Part 3 of 4. Python libraries needed to run this script
The Glutton script has been tested using the Anaconda python distribution version 3.6. The Anaconda python package can be downloaded for free from: https://www.anaconda.com/download The compatibility of the Glutton script with Python version 2.7 has NOT been evaluated. If you are using the default python in linux, you are most likely using python version 2.7. You will have to manually specify the python interpreter as: /usr/bin/python3.5 Glutton.py If you use the default python in Linux and don't have the pip command, you will need to install pip as follows: sudo apt install python3-pip (Ubuntu) sudo yum install python3-pip (centos/redhat) - not tested The python libraries needed to run Glutton script are: . Install Biopython conda install biopython (or use "pip install biopython") Biopython webpage: http://biopython.org/ . Install PeptideBuilder pip3 install PeptideBuilder PeptideBuilder webpage: https://github.com/mtien/PeptideBuilder Reference: M. Z. Tien, D. K. Sydykova, A. G. Meyer, C. O. Wilke (2013). PeptideBuilder: A simple Python library to generate model peptides. PeerJ 1:e80. . Install nmrstarlib pip3 install nmrstarlib nmrstarlib webpage: https://github.com/MoseleyBioinformaticsLab/nmrstarlib . Install other python libraries such as numpy, pandas if you don't have them. pip3 install numpy pandas
Part 4 of 4. Protein Chemical Shift - Structure Database (Glutton database)

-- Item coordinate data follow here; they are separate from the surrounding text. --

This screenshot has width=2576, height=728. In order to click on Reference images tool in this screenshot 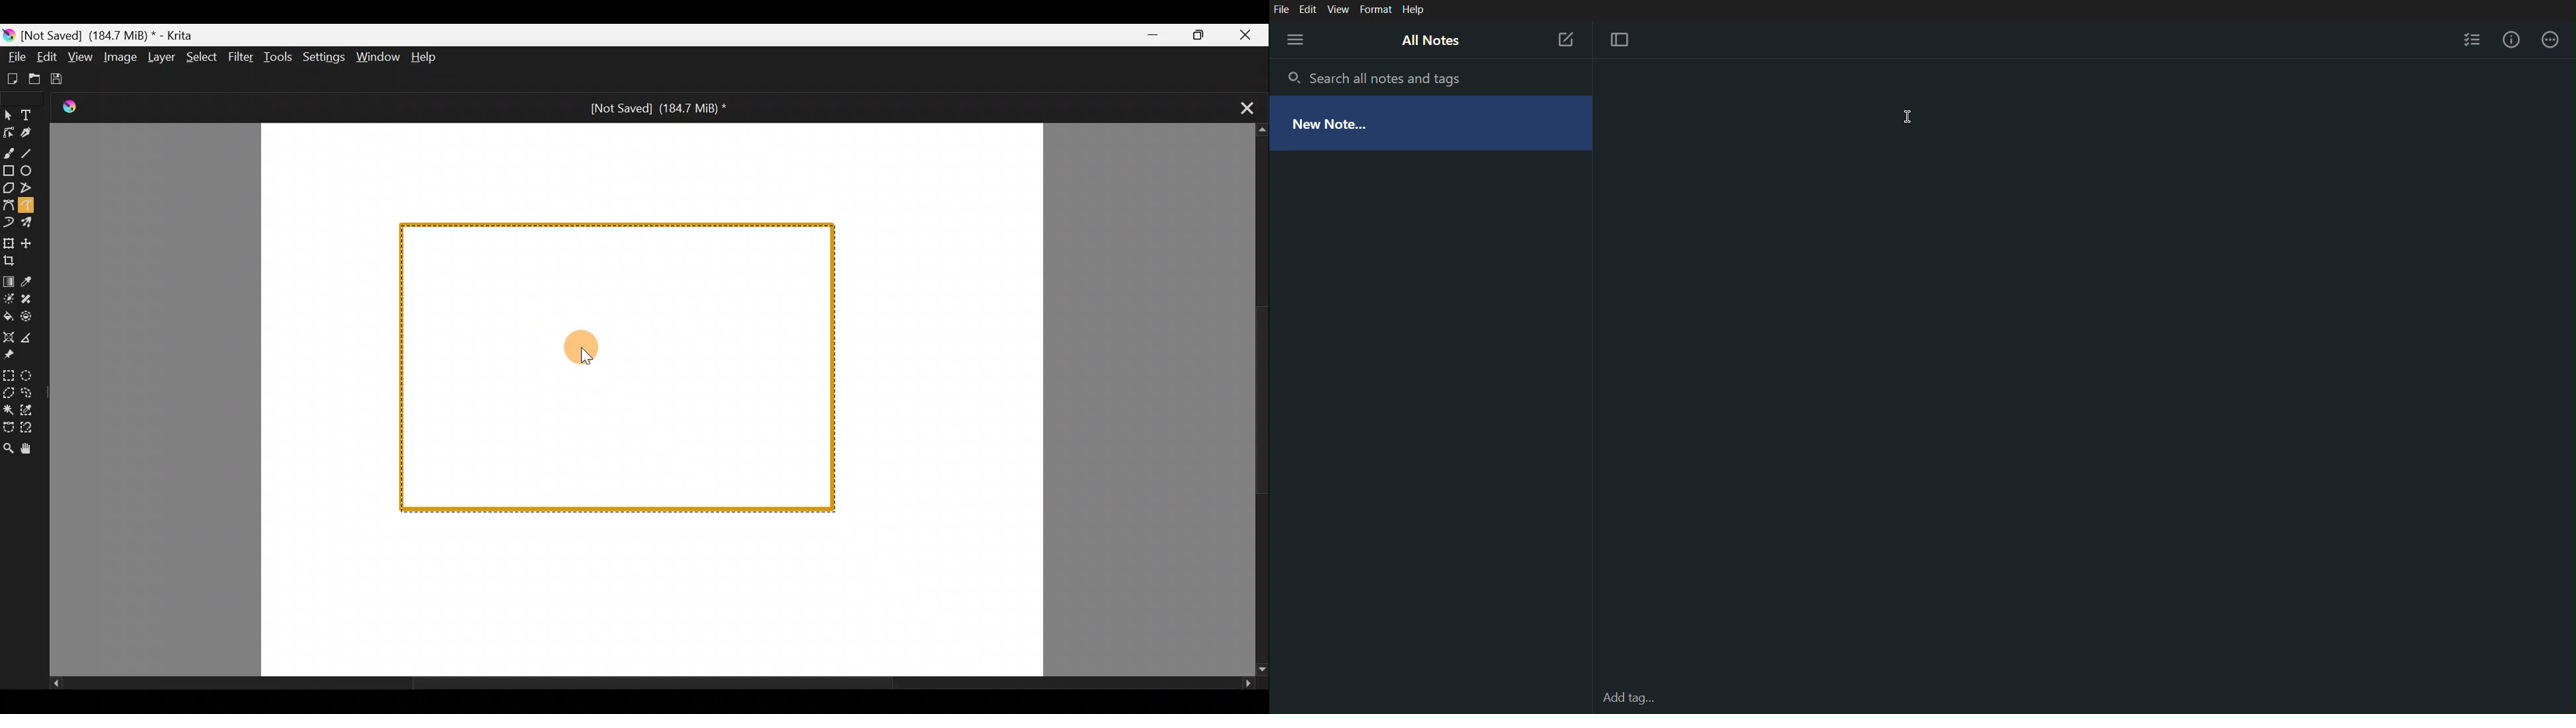, I will do `click(15, 356)`.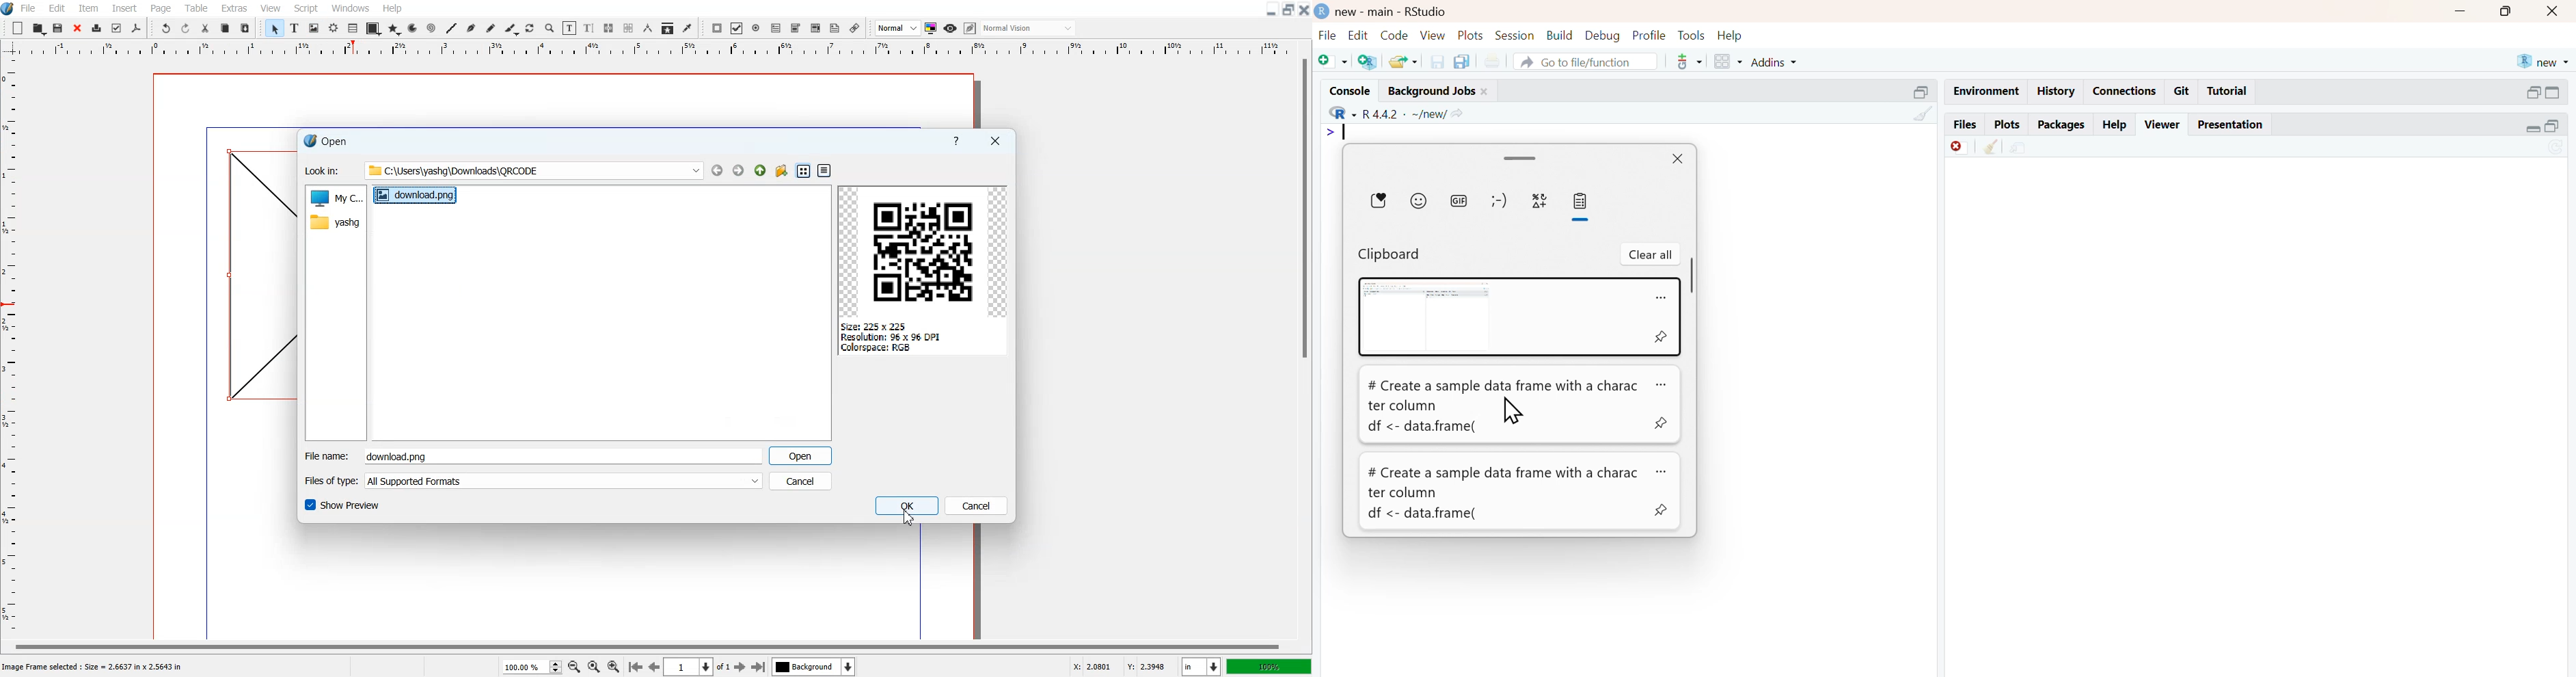 This screenshot has width=2576, height=700. Describe the element at coordinates (1327, 35) in the screenshot. I see `file` at that location.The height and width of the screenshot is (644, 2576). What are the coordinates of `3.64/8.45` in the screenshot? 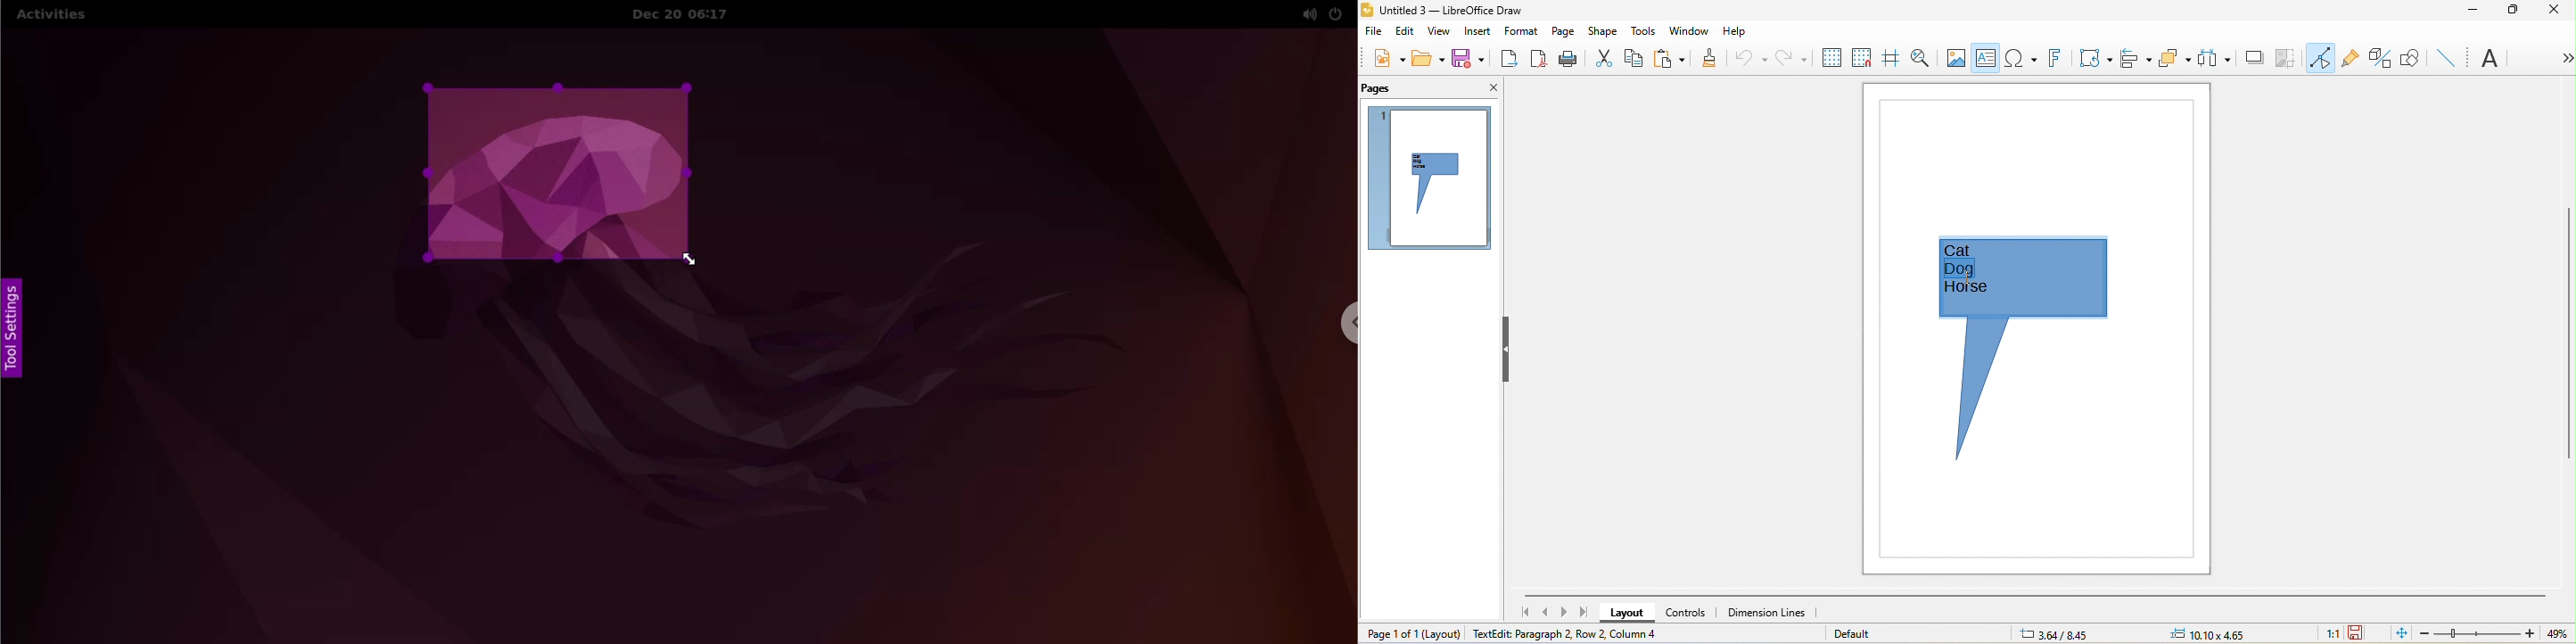 It's located at (2062, 633).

All database files LEVEL1_ALL_20180116.dat (high-resolution) LEVEL2_ALL_20180116.dat (medium-resolution) LEVEL3_ALL_20180116.dat (low-resolution) are in csv format. Each row represents a single residue, and the meaning of each column is as follows: column 1: residue type (one letter code) column 2: the chemical shift value of the H on the backbone N column 3: the chemical shift value of the backbone N column 4: the chemical shift value of the H on the backbone C_Alpha column 5: the chemical shift value of the backbone C_Alpha column 6: the chemical shift value of the backbone C' column 7: Secondary structure type of this residue column 8: Phi angle of this residue column 9: Psi angle of this residue
NOTE: if the chemical shift value of an atom is not available, Glutton sets it as 9999.0.